More Poverty and Unemployment Projected for Nicaragua in 2020

 

About 70% of the poor lived in rural areas of Nicaragua in 2014, according to the World Bank.  Photo: Carlos Herrera / Confidencial

Daniel Ortega heads the country into its third year of consecutive recession, with more than two million Nicaraguans in poverty

By Juan Carlos Bow (Confidencial)

HAVANA TIMES – Nicaragua is heading for a third consecutive year of economic contraction in 2020, which will result in open unemployment for at least 237,000 people, and a poverty level above two million Nicaraguans, according to estimates of the Nicaraguan Foundation for Economic and Social Development (Funides), whose economists urged for a political solution to the crisis.

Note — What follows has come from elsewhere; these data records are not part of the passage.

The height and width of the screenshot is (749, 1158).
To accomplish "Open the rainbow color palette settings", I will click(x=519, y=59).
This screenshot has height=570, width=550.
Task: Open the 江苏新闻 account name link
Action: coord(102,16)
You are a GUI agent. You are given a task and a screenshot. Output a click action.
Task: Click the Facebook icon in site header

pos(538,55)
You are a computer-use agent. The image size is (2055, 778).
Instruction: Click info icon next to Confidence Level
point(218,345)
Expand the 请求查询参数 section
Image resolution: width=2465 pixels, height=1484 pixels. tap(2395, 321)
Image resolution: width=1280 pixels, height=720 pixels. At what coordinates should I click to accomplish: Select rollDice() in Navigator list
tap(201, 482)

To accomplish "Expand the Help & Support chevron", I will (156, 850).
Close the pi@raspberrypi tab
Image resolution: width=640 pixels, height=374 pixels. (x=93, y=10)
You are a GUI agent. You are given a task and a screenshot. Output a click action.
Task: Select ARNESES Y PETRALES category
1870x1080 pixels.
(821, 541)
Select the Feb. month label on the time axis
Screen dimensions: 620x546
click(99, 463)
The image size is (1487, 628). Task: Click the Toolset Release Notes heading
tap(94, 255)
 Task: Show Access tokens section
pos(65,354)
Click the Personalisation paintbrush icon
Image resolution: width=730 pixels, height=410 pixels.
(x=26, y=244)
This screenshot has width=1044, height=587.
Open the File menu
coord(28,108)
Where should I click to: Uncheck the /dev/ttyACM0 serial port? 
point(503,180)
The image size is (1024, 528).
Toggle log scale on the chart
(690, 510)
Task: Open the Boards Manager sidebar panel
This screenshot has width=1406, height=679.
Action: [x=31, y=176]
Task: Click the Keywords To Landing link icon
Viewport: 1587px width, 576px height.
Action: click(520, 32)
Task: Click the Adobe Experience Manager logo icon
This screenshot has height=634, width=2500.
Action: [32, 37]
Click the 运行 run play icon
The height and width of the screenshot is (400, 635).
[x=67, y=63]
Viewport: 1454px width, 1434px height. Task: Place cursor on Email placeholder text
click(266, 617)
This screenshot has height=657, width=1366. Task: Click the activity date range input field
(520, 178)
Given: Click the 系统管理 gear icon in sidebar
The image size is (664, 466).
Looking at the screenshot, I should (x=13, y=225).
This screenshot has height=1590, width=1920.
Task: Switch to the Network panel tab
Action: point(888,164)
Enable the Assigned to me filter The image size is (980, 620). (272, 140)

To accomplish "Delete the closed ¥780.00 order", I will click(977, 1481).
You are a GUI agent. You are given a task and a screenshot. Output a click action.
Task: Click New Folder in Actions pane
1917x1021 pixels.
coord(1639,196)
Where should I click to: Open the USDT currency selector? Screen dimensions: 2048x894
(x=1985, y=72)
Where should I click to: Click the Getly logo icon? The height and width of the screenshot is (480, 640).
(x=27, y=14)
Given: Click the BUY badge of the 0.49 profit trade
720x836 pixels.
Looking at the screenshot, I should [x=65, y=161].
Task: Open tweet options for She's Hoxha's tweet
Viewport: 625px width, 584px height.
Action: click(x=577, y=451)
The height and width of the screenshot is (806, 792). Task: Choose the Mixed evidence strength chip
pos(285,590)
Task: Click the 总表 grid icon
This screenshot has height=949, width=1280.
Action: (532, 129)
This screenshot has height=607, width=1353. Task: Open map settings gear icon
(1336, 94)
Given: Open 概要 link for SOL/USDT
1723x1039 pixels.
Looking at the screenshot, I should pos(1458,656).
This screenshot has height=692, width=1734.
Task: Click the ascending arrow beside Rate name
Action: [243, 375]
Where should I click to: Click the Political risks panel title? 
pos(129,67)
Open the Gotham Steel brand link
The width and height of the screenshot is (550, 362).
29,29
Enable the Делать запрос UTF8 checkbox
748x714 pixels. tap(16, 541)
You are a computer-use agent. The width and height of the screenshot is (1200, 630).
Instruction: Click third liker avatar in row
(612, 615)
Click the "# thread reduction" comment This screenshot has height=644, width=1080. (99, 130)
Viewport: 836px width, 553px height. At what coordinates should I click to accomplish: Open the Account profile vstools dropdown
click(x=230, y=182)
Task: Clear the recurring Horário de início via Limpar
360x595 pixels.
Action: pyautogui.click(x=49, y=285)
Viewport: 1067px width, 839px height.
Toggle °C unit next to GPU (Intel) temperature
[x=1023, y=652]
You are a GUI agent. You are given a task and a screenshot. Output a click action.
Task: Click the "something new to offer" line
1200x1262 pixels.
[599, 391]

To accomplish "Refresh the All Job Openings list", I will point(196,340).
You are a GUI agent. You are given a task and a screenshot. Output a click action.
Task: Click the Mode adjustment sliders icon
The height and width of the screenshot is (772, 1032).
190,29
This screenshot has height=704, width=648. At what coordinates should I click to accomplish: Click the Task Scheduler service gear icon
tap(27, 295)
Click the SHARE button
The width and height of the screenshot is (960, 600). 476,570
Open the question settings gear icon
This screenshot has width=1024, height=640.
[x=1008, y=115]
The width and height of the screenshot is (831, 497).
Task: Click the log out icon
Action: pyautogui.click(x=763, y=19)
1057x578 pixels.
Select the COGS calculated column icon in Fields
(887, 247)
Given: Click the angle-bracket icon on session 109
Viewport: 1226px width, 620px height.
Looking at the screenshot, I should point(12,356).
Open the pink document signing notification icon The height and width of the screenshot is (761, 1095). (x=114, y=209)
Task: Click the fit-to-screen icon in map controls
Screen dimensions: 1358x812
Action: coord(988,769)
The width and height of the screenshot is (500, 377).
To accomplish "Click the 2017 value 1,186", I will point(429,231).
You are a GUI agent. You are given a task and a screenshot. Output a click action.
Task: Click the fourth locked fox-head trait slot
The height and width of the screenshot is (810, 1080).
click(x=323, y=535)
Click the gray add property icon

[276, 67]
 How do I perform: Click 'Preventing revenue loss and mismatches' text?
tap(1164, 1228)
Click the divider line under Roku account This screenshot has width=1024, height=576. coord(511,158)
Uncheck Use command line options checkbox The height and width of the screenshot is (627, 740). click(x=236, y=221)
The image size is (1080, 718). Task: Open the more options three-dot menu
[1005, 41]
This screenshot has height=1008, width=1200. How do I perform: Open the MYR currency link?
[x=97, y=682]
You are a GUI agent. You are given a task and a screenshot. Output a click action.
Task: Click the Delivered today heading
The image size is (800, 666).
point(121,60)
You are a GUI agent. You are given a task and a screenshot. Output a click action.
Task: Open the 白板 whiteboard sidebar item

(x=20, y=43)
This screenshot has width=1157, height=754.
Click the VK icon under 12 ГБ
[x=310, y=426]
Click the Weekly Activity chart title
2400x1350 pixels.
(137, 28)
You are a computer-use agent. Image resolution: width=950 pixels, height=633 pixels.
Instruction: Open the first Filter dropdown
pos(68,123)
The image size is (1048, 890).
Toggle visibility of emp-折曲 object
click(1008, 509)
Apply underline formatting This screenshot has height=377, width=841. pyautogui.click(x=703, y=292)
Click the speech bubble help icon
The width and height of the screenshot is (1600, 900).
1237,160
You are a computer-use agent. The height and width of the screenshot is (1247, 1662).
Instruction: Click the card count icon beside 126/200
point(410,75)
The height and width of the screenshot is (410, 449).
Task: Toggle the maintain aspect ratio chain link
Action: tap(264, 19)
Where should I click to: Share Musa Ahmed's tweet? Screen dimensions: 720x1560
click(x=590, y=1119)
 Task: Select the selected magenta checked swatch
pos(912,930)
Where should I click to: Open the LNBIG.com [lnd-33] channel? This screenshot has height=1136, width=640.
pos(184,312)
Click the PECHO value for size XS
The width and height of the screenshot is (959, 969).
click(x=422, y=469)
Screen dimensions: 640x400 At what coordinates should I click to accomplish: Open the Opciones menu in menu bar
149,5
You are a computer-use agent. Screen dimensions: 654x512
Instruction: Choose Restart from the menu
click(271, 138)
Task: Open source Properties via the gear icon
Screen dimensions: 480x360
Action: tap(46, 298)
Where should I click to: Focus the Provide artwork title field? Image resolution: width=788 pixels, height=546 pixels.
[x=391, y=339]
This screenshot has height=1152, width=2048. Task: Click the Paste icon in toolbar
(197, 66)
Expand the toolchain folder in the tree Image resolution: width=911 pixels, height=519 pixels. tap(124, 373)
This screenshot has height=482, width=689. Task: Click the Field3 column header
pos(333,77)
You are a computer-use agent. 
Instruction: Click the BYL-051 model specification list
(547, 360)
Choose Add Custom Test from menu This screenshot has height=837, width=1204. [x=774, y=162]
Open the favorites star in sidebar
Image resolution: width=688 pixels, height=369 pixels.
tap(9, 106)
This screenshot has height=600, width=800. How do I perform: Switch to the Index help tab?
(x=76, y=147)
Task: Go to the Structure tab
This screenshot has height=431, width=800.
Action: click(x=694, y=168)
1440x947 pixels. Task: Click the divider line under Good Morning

Funides economists project that the economy will contract -1.1% in 2020, a figure much lower than -5.9 of 2019 and -3.8 in 2018. However, the decrease “demonstrates the depth of the recession in which we are involved. It also indicates that we are at a fairly severe level of economic stagnation,” said one of the experts.

The estimate of Funides is based “on the scarce and outdated” information provided by the regime, which since mid-2018 gradually hides social and economic reports and data, which show an economic deterioration.

Ineffective measures

A Funides’ economist, who by policy of the institution does not allow him to publish his name, said that the measures of the regime, in economic terms, have not accelerated a way out of the recession, which “proves the inefficiency of the economic policies implemented by the Government to combat the current crisis.”

Another economist stressed that the dictatorship has focused on maintaining macroeconomic stability in the short term, and has not implemented measures to boost demand and employment.

“Maintaining fiscal stability, facilitating liquidity to the Nicaraguan banking system and protecting international reserves, are the three objectives of the measures adopted by the Government,” explained the Funides expert.

At the end of last October, the Central Bank of Nicaragua (BCN) reduced the devaluation of the Cordoba from 5% annually to 3%, which for the economists of Funides will not help an economic recovery. “It is a measure that helps the deficit of the non-financial public sector, call them state companies or INSS (Social Security National Institute).

The economist advocated for a potential political solution to the crisis, which would “accelerate” the end of the recession. “These three years of recession could have been relieved with a political agreement,” one of the experts added.

Impact on the population

Funides projections reveal that GDP per capita will be reduced for the third consecutive year, to $1,829; fifty dollars less than in 2019 and $202 dollars below 2018.

“With the fall in GDP per capita, poverty increases, people’s purchasing power is reduced and the unemployment rate increases,” said one of the specialists.

The open unemployment rate—people who want to work, are looking for a job, but cannot find it—will be around 7.3%, which represents some 237,000 people, by the end of 2020. For this 2019, Funides calculates an unemployment rate of 7%, about 227,000 people.

Economists recalled that their calculations are only estimates, since they do not have accurate data. “For this year (2019) we have not had any data on the unemployment rate.”

Two million poor

Three continuous years of economic recession will lead us to more than two million Nicaraguans living in poverty by the end of 2020, according to Funides.

What does it mean to live in poverty? That they will have less than $1.76 a day for all their needs, with that they have to eat, dress, study and go to the doctor,” said one of the economists.

During these three years, the poverty rate will have risen by 11 percentage points, from 20.1% in 2017, to 31.9% in 2020, according to Funides’ data.

“To reduce those 10 percentage points, it will take more than a five-year period. It will be hard work after the crisis, to return to the levels of well-being that we had prior to it,” said one of the economists.

Internal and external risks

Despite the bleak picture of 2020, Funides analysts underlined that there are internal and external risks that could further overshadow the country’s economic future.

Among the internal risks, they emphasized an increase in violence against civic protests; the lack of public sector financing; greater deficit in public companies and of the Social Security Institute (INSS), as well as a deterioration in the country’s risk ratings.

The external risks are three: a recession in the US economy; a reduction in international prices of export products; and new condemnation resolutions within the Organization of American States (OAS) that would put international loans at risk.